Here is an example in pyspark
, which I guess is straightforward to port to Scala - the key is the use of model.transform
.
First, we train the model as in the example:
from pyspark import SparkContext
from pyspark.mllib.feature import Word2Vec
sc = SparkContext()
inp = sc.textFile("text8_lines").map(lambda row: row.split(" "))
k = 220 # vector dimensionality
word2vec = Word2Vec().setVectorSize(k)
model = word2vec.fit(inp)
k
is the dimensionality of the word vectors - the higher the better (default value is 100), but you will need memory, and the highest number I could go with my machine was 220. (EDIT: Typical values in the relevant publications are between 300 and 1000)
After we have trained the model, we can define a simple function as follows:
def getAnalogy(s, model):
qry = model.transform(s[0]) - model.transform(s[1]) - model.transform(s[2])

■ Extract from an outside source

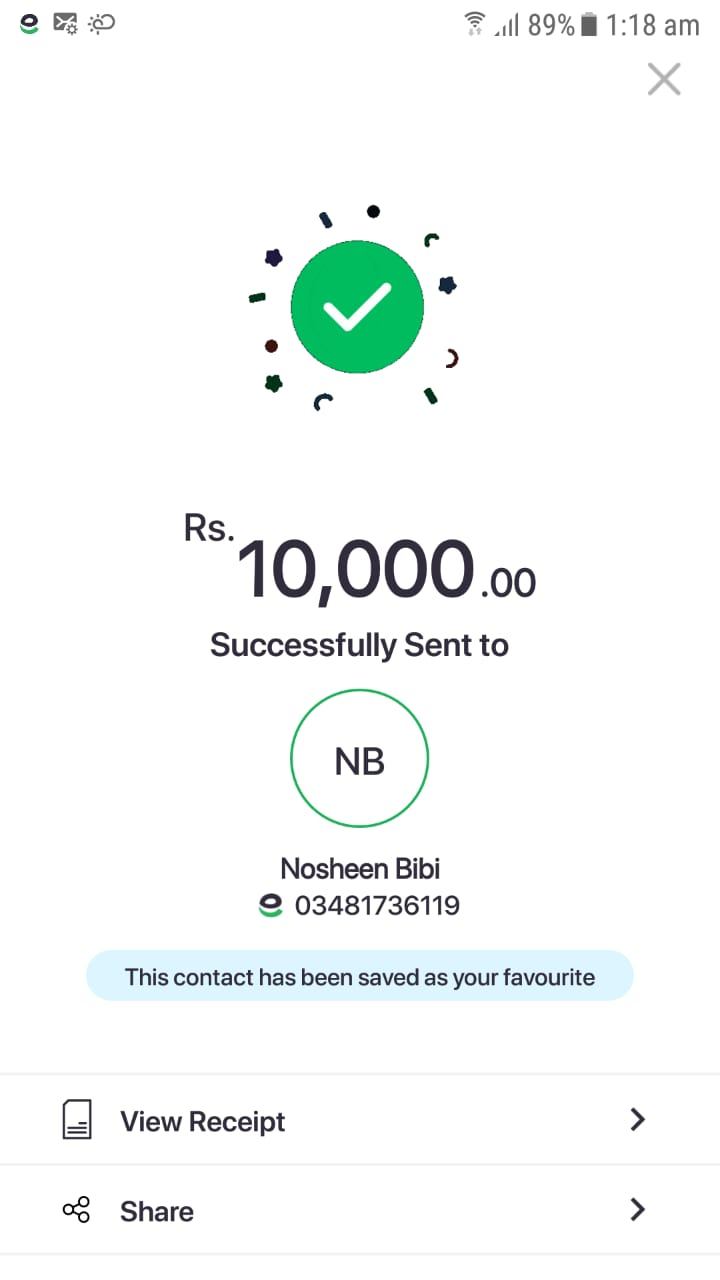Tap the NB initials avatar circle
The height and width of the screenshot is (1280, 720).
pos(359,759)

res = model.findSynonyms((-1)*qry,5) # return 5 "synonyms"
res = [x[0] for x in res]
for k in range(0,3):
if s[k] in res:
res.remove(s[k])
return res[0]
Now, here are some examples with countries and their capitals:
s = ('france', 'paris', 'portugal')
getAnalogy(s, model)
# u'lisbon'
s = ('china', 'beijing', 'russia')
getAnalogy(s, model)
# u'moscow'
s = ('spain', 'madrid', 'greece')
getAnalogy(s, model)
# u'athens'
s = ('germany', 'berlin', 'portugal')
getAnalogy(s, model)
# u'lisbon'
s = ('japan', 'tokyo', 'sweden')
getAnalogy(s, model)
# u'stockholm'
s = ('finland', 'helsinki', 'iran')
getAnalogy(s, model)
# u'tehran'
s = ('egypt', 'cairo', 'finland')
getAnalogy(s, model)
# u'helsinki'
The results are not always correct - I'll leave it to you to experiment, but they get better with more training data and increased vector dimensionality k
.
The for
loop in the function removes entries that belong to the input query itself, as I noticed that frequently the correct answer was the second one in the returned list, with the first usually being one of the input terms.